Small World: A Form 1040 you could learn to love

Henry Precht

Henry Precht

By Henry Precht

BN Columnist

I’ve started preparing my income tax return. Didn’t Obama say he was banning mental as well as physical torture?

If so, he didn’t take into account those rare citizens who not only believe by paying their taxes they are buying citizenship, but who think they themselves ought to be able to figure out the amount they owe. No hired agent, no computer program, only a quill pen. Maybe because ordinary citizenship is deeply discounted by big money people who dominate our politics, Obama and the Congress calculate we, the tax-indebted, are too stupid to prepare our own returns.

Just to keep us in our (downtrodden) place and insure that we face problems in interpretation, the government has stopped mailing out forms and instructions or even shipping them to public libraries as in olden days. The experience of searching out answers on the Internet gives one pause for reflection. Inspired, I’ve reflected on some revolutionary ideas. Not Thoreau’s recommendation that we opt for jail time to express discontent. Rather, how we might change the tax law for a measure of simplicity and fairness.

In a word, the income tax law ought to revert (almost) solely to its original purpose: revenue. Income taxes ought to provide the wherewithal to fund government operations. Although a convenient instrument for policy fabrication, tax law ought not to have anything to do with transforming society, rewarding classes of favored citizens, strengthening the economy or other perhaps laudable, but irrelevant purposes. Let it bring in the money necessary to balance appropriated outflows and basta! Here’s the way my revised 1040 form would shape up:

Total up all types of income — with one exception (savings, capped) — e.g., earned wages, pensions, profits from sale of property, investment income, gambling, and inheritance. Multiply the total by the percentage stipulated for your bracket — a low rate for lower incomes, higher for those who can afford to pay more. No cap on size of total income taxed, however: The earner of $10 billion would pay the same tax rate as the earner of $1 billion if in the same bracket. Subtract from income the number of dependents times a stipulated amount (as now).

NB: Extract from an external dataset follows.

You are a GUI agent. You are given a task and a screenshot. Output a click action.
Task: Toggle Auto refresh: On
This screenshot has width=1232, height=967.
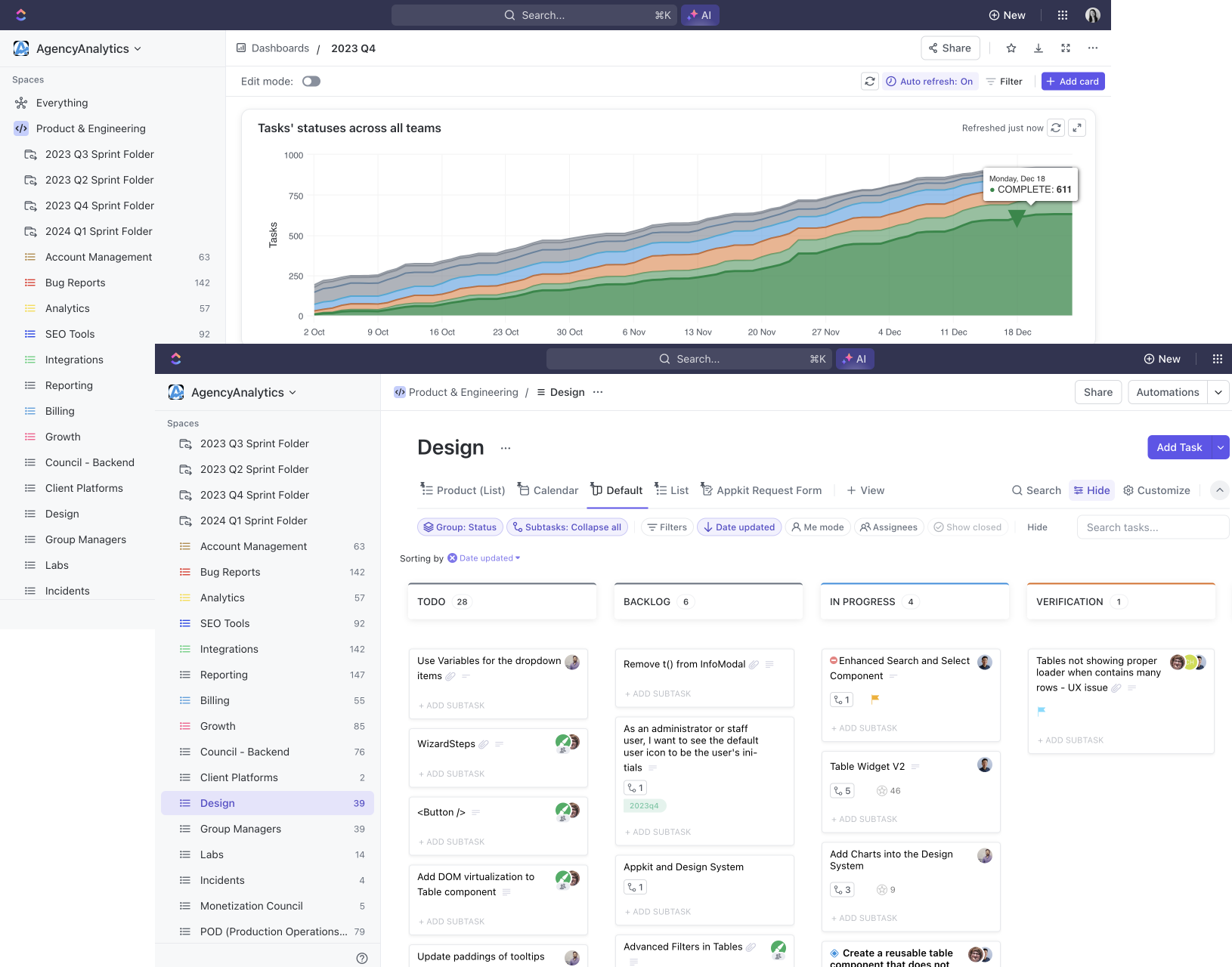930,82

Eliminate all deductions and current law distortions, by removing from the form all state and local income or sales taxes paid plus property taxes, health care costs, interest paid, education and welfare benefits, earned income credits, etc. Exception: Allow gifts to approved charities up to an overall cut-off ceiling. Subtract that total figure from income.

If removed from the form, how would the necessary and desirable purposes of these terminated deductions be covered, you ask? By agencies specialized in dealing with them, i.e., HHS (health and welfare) would replace grants for medical costs and earned income. The Education Department would make grants to cover assistance for schooling needs. Per capita revenue sharing would increase Washington’s aid to states and local governments. State and local taxes might therefore be cut, thus compensating for the elimination of the federal tax deduction.

What about interest paid on loans? Many borrowers will be partly compensated by their lower tax burdens and also because their finances would be improved as savings (bank deposits and bond interest, company dividends, etc.) would not be taxed (the exception predicted above) except over a set ceiling. Encouraging savings for investment instead of borrowing for consumption will produce greater income over the longer term.

In case of an emergency – war, recession, natural disaster — the tax rates could be raised or lowered to keep the budget in balance.

The product would be a large post card size 1040 showing the components of total income, a subtraction for dependent exemptions, another subtraction for charity gifts, and the remainder multiplied by your bracket’s tax rate to give the amount owed to Washington.

There are probably details that I am too inexpert to raise, but the principle is what matters. Taxing is to raise money, not change behavior.

Of course, this concept will appear horribly revolutionary to those who have loaded the tax law with their special needs. Lawyers, accountants, real estate agents, bankers and the like will be getting in line for earned income credits — except there won’t be any.

They’ll have to apply for poor relief.

Henry Precht is a retired Foreign Service Officer.